Dulce Ramos · 10 de mayo de 2011
Hace algunos años me dijeron que era yo una princesa, porque no trabajaba y estaba en casa cuidando a mis hijas. Me hubiera encantado serlo. Imagínense, qué fascinante tener esa vida de fantasía. Pero la mía es demasiado real. De realidad, no de realeza.
Igual que la de Ruth.
Recién la conocí el otro día en una cena. Ruth tiene 37 años y está a punto de dar a luz por segunda ocasión en su vida. Hace 12 años parió un niño divino y entonces la vida no le dio opción. Separada del padre de su hijo a los cinco meses de embarazo, tuvo que hacerse cargo ella sola de la criatura. Y salió adelante, con ayuda de la nana que la cuidó de niña.
Sin embargo, ahora tiene un conflicto. Ha hecho una buena carrera en las relaciones públicas y su pareja muere por ella. El bebé que esperan llega en el mejor momento de su vida, personal y profesional. Ruth no decide aún si quedarse en casa -como esta princesa- o repetir la experiencia ya vivida, con la diferencia de que ahora cuenta con el padre de su hija.

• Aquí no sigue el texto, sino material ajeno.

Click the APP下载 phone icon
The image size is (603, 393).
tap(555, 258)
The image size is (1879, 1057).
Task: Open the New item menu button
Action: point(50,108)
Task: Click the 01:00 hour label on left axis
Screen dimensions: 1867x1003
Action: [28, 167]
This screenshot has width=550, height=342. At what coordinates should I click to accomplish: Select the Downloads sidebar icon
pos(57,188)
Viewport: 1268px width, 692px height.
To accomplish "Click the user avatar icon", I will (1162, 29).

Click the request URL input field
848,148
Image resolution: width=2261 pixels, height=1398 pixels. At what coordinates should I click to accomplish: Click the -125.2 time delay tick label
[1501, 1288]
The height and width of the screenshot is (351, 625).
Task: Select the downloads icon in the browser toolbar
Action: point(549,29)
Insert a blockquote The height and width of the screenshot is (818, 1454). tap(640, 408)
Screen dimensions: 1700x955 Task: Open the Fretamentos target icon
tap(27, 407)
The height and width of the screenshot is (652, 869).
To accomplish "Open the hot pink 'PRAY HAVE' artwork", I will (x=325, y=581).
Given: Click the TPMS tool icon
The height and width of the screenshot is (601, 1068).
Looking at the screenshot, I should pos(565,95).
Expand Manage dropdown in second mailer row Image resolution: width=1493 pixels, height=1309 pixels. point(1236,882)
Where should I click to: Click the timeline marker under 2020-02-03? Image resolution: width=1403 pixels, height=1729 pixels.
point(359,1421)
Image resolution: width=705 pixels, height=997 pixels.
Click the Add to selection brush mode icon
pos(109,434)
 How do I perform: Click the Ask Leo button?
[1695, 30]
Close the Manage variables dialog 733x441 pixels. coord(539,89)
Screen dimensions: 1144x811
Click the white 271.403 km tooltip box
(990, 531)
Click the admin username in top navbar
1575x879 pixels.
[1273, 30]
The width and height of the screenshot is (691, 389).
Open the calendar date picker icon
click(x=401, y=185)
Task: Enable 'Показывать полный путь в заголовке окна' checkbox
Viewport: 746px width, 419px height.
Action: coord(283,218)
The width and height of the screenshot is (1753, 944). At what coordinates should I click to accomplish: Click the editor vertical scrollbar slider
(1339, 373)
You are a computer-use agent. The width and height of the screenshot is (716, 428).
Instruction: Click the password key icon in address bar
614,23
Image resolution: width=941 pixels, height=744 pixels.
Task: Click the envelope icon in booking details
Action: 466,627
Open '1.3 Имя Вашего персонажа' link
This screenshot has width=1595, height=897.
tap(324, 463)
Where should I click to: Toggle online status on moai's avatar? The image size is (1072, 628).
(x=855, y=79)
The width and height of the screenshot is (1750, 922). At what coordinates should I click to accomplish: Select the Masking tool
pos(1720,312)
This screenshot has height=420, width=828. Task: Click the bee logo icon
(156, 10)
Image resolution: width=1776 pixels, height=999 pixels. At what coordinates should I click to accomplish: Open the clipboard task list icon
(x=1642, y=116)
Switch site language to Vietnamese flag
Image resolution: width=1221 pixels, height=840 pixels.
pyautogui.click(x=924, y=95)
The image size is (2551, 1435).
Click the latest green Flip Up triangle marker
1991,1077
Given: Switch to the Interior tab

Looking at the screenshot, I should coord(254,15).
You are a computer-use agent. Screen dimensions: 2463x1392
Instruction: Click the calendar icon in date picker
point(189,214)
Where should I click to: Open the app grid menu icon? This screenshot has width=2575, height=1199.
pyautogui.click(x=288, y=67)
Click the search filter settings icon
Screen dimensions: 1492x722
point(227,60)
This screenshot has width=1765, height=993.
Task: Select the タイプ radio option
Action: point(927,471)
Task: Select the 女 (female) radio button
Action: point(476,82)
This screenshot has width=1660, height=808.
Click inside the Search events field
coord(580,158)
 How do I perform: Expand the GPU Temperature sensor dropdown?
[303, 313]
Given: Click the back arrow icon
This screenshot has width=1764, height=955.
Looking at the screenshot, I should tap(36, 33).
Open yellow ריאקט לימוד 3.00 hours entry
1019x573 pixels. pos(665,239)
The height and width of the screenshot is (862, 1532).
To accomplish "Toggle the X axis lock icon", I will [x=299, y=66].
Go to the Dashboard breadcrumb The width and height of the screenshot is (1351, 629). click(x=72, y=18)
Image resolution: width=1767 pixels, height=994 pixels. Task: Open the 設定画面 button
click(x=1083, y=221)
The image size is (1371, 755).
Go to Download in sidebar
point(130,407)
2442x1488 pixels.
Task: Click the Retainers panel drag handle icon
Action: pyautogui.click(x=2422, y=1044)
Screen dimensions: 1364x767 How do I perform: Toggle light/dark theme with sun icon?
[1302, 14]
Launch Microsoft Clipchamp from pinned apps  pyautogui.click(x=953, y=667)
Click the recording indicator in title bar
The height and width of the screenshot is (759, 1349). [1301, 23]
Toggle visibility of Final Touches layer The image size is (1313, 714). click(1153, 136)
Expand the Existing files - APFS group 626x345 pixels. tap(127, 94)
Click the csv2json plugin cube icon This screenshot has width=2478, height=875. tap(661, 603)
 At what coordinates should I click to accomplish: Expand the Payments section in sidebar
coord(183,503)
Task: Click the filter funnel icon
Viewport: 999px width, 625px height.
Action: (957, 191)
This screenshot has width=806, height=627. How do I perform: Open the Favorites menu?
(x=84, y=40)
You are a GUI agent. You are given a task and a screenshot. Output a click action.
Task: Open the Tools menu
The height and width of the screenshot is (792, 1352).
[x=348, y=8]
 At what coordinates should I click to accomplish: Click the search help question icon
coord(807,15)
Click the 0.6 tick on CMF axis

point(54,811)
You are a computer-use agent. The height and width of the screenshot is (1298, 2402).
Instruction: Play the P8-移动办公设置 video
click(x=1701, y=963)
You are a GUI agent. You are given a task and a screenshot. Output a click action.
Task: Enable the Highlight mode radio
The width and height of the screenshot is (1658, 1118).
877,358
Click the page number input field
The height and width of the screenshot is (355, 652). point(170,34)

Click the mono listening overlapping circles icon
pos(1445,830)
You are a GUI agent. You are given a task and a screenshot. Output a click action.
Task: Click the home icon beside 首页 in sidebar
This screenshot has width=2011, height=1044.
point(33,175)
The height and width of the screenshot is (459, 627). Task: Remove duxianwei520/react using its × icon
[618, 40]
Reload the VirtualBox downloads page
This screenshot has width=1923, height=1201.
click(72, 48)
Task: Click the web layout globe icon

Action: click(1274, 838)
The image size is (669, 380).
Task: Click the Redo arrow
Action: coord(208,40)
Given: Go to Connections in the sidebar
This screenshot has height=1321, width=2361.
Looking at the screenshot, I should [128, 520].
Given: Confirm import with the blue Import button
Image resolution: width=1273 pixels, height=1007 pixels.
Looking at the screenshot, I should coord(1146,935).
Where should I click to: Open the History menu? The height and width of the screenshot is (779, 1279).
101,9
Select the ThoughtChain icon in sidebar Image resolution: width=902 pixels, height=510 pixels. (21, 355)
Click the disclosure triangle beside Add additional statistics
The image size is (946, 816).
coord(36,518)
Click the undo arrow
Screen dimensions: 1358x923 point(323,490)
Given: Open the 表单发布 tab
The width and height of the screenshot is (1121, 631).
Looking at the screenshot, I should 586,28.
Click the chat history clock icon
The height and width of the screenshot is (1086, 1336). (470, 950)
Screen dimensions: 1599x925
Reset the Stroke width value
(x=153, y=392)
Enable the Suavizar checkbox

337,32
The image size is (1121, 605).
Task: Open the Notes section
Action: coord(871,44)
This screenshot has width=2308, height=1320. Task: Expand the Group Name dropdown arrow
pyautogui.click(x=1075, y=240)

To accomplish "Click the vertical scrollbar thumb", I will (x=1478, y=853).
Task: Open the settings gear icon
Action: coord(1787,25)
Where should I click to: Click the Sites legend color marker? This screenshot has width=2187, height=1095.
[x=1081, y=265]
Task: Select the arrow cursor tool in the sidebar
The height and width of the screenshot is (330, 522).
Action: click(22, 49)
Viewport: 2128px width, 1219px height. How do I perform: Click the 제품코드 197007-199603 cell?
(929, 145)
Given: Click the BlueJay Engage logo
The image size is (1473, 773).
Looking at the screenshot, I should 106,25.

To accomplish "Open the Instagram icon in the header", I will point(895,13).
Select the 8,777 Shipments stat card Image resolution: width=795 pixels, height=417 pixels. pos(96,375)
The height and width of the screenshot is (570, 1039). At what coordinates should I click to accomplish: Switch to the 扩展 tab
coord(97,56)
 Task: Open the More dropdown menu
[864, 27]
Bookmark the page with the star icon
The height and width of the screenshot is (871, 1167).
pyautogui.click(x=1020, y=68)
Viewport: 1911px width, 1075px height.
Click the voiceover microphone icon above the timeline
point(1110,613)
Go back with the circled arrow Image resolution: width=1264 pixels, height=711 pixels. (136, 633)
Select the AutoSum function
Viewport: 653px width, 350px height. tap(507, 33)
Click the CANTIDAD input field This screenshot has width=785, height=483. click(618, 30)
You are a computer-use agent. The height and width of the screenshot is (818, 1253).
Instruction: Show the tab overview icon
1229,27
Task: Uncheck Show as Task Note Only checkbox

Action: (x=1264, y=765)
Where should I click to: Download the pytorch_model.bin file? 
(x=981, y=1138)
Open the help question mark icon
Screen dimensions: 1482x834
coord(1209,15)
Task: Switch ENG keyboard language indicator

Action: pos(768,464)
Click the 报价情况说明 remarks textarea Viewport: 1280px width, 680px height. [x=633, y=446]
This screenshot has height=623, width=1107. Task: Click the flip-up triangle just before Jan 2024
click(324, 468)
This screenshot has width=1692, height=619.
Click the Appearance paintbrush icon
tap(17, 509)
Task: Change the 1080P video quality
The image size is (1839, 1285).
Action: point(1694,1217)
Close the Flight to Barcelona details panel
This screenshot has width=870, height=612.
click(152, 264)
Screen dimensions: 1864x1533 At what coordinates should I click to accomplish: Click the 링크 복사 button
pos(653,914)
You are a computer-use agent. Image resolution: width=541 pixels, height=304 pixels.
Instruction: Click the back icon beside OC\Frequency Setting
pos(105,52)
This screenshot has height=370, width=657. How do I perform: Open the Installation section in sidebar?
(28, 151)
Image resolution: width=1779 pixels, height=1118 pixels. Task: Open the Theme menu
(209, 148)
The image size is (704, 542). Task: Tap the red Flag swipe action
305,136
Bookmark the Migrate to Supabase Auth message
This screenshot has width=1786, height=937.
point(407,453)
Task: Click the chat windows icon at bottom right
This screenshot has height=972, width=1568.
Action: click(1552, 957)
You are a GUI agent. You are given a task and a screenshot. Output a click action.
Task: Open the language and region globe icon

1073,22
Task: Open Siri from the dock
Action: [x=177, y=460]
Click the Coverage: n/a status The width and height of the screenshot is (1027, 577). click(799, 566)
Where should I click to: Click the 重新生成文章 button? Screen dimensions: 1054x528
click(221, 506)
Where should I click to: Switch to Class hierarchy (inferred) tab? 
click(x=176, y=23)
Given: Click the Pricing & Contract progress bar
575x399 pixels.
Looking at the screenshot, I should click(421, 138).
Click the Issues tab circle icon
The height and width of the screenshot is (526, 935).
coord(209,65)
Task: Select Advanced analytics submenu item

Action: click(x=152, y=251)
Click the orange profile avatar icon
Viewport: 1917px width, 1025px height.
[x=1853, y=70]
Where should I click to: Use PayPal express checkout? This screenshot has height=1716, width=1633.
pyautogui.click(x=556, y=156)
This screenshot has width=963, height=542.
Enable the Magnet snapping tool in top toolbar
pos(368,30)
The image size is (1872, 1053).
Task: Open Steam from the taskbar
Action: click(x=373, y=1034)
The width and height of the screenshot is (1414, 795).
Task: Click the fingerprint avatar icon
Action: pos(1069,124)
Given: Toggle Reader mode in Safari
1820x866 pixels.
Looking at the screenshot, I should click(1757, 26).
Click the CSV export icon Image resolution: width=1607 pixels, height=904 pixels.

Quiso saber cómo le han hecho otras mujeres y realizó un pequeño sondeo entre sus amigas. Sus cálculos le reportan que el 90 por ciento de las consultadas optó por quedarse en casa. La necesidad de mantenerse independiente la hace dudar si permanecer dentro del 10 por ciento restante.
Aunque el proyecto de vida con su pareja es de equidad y a largo plazo, tiene miedo de perder autonomía, sobre todo financiera. Su problema es que ahora puede elegir, y no es fácil.
Esta elección, que muchas mujeres profesionistas hemos hecho, tiene el inconveniente de ser un trabajo temporal. Cuidar a los hijos tiene un plazo perentorio y luego viene el dilema de qué hacer cuando nuestros mejores años para consolidar una carrera se han ido, sobre todo si empezaste tu maternidad en tus treintas.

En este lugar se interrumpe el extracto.